426 Background: Recurrence after liver resection (LR) for colorectal metastases (CLM) is common. Re-resection is the standard treatment. In unresectable patients, radiofrequency ablation (RFA) and stereotactic body radiation therapy (SBRT) have been proposed, but they did not show a clear survival benefit in comparison with chemotherapy alone. The present study aims to elucidate the outcome of patients with recurrent CLM according to the received treatment. Methods: A series of 323 consecutive patients undergoing first LR between 2004 and 2013 was considered. Of these, 206 (63.8%) had recurrence and were analyzed. Redo surgery was scheduled whenever possible. If surgery was excluded, RFA was considered for hepatic lesions, while SBRT for both hepatic and extra-hepatic lesions. Results: Among the 206 analyzed patients with recurrence, 72 underwent re-resection, 19 RFA and 14 SBRT. Liver-only recurrences were treated in 68.3% of cases (69/101, 47 surgery), pulmonary ones in 57.9% (22/38, 15 surgery) and other extra-hepatic ones in 20.9% (14/67, 10 surgery).
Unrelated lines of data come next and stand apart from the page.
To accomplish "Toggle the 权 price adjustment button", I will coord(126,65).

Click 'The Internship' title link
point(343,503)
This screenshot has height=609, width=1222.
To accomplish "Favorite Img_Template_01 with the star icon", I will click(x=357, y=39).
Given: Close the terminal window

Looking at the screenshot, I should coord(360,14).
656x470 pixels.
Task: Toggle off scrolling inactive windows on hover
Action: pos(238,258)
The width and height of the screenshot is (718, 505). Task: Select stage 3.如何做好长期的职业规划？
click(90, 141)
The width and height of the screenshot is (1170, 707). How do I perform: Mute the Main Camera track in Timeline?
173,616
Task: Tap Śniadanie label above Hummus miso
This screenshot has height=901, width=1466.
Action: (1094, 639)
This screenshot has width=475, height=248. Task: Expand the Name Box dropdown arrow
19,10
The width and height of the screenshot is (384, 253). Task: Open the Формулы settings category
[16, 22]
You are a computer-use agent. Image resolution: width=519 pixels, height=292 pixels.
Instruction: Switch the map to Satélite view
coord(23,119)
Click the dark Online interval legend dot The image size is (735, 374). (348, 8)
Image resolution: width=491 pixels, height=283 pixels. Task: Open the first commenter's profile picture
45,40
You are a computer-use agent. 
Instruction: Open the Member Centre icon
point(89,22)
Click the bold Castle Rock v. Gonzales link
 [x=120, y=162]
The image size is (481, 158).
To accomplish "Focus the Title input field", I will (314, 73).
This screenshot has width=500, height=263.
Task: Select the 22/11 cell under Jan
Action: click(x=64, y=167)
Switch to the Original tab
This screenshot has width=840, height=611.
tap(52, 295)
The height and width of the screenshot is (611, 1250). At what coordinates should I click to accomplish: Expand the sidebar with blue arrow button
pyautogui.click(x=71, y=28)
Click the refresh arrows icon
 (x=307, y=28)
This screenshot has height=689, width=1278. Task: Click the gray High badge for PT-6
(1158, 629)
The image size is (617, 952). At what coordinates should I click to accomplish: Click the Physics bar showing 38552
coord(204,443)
After a median follow-up of 32 months, three-year survival after the diagnosis of recurrence (OS) was 42.2% (median 37.4 months). OS was associated with the administered treatment: at three years 70.5% if surgery, 53.8% if RFA/SBRT, and 15.0% if chemotherapy alone, p < 0.0001. The same association was observed focusing the analysis on patients with a total of three lesions in the liver and/or the lung (1-3 liver/lung group, n = 86): three-year OS was 82.6% if surgery, 55.8% if RFA/SBRT, and 29.2% if chemotherapy, p < 0.0001. Progression-free survival after the treatment of recurrence (PFS) was associated with the received treatment: at two years 29.0% if surgery, 14.4% if RFA/SBRT, and 2.6% if chemotherapy, p < 0.0001. The same result was observed in the “1-3 liver/lung” group: two-year PFS was 32.1% if surgery, 18.3% if RFA/SBRT, and 0% if chemotherapy, p = 0.001. RFA and SBRT groups had similar OS and PFS. Conclusions: Aggressive management of recurrent CLM prolongs OS and PFS. Surgery is the best treatment option. Despite potential selection biases, RFA and SBRT should be considered in unresectable patients because they are associated with better outcome than chemotherapy alone.